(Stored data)
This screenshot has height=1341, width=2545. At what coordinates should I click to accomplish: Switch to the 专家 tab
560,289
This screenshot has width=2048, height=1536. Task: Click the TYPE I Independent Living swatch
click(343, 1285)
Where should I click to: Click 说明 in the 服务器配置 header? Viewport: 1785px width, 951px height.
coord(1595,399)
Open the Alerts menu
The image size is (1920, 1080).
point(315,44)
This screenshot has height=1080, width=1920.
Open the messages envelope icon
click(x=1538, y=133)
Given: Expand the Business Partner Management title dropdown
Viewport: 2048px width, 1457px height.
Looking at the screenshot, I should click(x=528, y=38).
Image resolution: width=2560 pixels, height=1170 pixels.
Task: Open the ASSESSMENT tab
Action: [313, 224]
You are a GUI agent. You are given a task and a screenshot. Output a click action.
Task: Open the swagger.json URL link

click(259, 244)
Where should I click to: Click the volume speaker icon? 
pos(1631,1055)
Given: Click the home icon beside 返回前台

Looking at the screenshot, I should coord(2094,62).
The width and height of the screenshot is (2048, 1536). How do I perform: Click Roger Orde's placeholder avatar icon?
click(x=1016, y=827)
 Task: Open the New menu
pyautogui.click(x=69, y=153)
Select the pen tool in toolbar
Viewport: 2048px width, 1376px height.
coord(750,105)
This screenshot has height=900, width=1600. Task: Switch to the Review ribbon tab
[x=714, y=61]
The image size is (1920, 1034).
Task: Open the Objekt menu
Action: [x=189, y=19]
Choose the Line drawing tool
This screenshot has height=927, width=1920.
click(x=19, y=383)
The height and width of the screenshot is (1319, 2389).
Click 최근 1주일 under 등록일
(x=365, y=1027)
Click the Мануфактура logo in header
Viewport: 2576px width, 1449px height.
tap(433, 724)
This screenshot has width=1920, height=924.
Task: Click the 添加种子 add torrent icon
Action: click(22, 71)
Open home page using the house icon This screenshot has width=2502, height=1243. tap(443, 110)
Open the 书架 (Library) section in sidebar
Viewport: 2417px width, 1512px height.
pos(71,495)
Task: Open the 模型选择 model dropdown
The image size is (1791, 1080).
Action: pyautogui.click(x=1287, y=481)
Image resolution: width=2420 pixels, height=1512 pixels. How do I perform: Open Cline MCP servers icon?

## PROBLEM DESCRIPTION
Exact duplication of all the data above is expected.

## EXPECTED ANSWER
This screenshot has height=1341, width=2545. At what coordinates should I click to accomplish: Switch to the 专家 tab
560,289
This screenshot has width=2048, height=1536. Task: Click the TYPE I Independent Living swatch
click(343, 1285)
Where should I click to: Click 说明 in the 服务器配置 header? Viewport: 1785px width, 951px height.
coord(1595,399)
Open the Alerts menu
The image size is (1920, 1080).
point(315,44)
This screenshot has height=1080, width=1920.
Open the messages envelope icon
click(x=1538, y=133)
Given: Expand the Business Partner Management title dropdown
Viewport: 2048px width, 1457px height.
Looking at the screenshot, I should click(x=528, y=38).
Image resolution: width=2560 pixels, height=1170 pixels.
Task: Open the ASSESSMENT tab
Action: [313, 224]
You are a GUI agent. You are given a task and a screenshot. Output a click action.
Task: Open the swagger.json URL link

click(259, 244)
Where should I click to: Click the volume speaker icon? 
pos(1631,1055)
Given: Click the home icon beside 返回前台

Looking at the screenshot, I should coord(2094,62).
The width and height of the screenshot is (2048, 1536). How do I perform: Click Roger Orde's placeholder avatar icon?
click(x=1016, y=827)
 Task: Open the New menu
pyautogui.click(x=69, y=153)
Select the pen tool in toolbar
Viewport: 2048px width, 1376px height.
coord(750,105)
This screenshot has height=900, width=1600. Task: Switch to the Review ribbon tab
[x=714, y=61]
The image size is (1920, 1034).
Task: Open the Objekt menu
Action: [x=189, y=19]
Choose the Line drawing tool
This screenshot has height=927, width=1920.
click(x=19, y=383)
The height and width of the screenshot is (1319, 2389).
Click 최근 1주일 under 등록일
(x=365, y=1027)
Click the Мануфактура logo in header
Viewport: 2576px width, 1449px height.
tap(433, 724)
This screenshot has width=1920, height=924.
Task: Click the 添加种子 add torrent icon
Action: click(22, 71)
Open home page using the house icon This screenshot has width=2502, height=1243. tap(443, 110)
Open the 书架 (Library) section in sidebar
Viewport: 2417px width, 1512px height.
pos(71,495)
Task: Open the 模型选择 model dropdown
The image size is (1791, 1080).
Action: pyautogui.click(x=1287, y=481)
Image resolution: width=2420 pixels, height=1512 pixels. How do I perform: Open Cline MCP servers icon?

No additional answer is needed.